To do >> Please filter the entries and return only the lines that include "details".

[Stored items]
━━━━━━━━━━━━━━━━━━━━

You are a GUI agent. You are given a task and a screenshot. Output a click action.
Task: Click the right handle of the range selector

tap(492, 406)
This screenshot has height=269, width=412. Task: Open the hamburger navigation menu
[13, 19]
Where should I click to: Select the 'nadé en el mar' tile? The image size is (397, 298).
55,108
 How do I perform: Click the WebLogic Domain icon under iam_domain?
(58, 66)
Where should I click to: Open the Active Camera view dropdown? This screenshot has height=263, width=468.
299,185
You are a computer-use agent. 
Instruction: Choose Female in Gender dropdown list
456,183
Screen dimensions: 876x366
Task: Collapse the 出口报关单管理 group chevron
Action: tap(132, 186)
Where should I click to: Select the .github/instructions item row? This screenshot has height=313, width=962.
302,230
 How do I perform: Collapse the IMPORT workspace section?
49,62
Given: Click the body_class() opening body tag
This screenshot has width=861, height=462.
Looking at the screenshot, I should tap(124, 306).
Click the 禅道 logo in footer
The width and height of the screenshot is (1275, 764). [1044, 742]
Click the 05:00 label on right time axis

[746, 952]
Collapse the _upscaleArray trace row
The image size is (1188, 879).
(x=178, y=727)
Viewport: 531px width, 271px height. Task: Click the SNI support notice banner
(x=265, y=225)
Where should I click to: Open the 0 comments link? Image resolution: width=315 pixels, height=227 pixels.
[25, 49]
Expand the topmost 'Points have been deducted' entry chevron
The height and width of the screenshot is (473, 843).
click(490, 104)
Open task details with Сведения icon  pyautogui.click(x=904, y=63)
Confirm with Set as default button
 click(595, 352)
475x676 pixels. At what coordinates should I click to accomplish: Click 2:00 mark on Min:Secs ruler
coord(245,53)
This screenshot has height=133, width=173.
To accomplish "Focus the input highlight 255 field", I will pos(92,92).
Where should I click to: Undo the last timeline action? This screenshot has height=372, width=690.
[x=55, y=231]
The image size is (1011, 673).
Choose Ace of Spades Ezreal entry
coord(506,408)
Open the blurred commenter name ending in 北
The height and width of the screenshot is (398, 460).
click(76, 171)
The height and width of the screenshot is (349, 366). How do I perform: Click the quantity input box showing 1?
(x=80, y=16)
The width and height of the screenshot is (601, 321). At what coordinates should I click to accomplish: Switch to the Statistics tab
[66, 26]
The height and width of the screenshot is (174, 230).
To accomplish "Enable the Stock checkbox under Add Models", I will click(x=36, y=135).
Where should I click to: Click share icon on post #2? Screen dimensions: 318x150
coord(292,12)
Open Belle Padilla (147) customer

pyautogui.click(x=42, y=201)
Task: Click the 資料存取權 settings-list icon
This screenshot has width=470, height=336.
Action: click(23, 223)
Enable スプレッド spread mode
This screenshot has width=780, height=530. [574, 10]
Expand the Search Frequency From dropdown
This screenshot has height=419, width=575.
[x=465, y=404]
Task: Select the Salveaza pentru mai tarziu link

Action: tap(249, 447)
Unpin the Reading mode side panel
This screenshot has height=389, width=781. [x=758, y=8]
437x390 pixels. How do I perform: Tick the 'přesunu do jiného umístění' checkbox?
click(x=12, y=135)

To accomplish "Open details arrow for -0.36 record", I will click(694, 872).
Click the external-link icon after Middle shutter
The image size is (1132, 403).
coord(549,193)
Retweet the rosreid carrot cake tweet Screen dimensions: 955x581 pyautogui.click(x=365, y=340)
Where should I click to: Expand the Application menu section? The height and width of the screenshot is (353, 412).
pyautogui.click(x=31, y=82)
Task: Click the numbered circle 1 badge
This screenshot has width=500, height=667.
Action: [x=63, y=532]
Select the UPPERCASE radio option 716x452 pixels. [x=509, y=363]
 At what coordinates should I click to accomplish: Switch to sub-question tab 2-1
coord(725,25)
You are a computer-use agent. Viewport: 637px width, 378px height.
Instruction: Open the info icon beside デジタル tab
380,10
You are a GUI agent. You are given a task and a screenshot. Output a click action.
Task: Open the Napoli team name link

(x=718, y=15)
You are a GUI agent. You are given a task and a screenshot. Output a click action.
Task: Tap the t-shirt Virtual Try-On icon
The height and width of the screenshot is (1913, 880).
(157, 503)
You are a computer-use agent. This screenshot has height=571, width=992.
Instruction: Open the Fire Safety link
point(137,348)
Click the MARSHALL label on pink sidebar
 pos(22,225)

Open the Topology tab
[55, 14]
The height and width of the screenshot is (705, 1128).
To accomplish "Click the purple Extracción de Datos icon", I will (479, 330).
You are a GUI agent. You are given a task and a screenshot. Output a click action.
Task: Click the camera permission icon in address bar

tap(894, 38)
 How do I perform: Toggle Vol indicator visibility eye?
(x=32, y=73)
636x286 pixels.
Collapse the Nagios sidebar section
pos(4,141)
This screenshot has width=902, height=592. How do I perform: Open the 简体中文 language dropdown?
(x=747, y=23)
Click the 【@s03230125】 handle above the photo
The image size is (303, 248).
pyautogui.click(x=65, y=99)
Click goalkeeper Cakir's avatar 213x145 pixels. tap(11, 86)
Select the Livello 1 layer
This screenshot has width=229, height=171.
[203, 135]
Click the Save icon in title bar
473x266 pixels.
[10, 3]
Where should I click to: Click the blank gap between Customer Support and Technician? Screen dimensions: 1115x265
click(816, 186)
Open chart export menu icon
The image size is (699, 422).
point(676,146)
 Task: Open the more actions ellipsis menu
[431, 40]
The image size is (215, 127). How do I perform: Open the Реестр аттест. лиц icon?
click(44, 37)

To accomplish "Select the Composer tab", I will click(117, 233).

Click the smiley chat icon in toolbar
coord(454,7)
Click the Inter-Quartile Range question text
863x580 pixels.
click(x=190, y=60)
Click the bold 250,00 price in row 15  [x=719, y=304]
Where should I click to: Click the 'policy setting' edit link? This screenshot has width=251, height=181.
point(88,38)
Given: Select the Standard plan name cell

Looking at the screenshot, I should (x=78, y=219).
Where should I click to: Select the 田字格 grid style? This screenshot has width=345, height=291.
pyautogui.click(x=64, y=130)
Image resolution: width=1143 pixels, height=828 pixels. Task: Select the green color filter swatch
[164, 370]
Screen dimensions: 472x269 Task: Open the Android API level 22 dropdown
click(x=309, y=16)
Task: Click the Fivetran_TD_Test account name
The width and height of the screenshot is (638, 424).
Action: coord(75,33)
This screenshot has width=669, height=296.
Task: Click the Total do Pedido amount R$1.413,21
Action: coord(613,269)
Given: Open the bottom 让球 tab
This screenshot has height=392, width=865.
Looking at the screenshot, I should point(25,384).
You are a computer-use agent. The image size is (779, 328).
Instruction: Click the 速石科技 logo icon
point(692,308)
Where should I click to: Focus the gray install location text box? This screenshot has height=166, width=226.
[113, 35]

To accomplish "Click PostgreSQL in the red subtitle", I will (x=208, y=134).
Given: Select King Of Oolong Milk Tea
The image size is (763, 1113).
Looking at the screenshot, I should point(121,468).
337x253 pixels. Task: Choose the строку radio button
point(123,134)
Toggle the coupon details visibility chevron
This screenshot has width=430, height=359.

━━━━━━━━━━━━━━━━━━━━

Exercise result >>
Open task details with Сведения icon  pyautogui.click(x=904, y=63)
To accomplish "Open details arrow for -0.36 record", I will click(694, 872).
Toggle the coupon details visibility chevron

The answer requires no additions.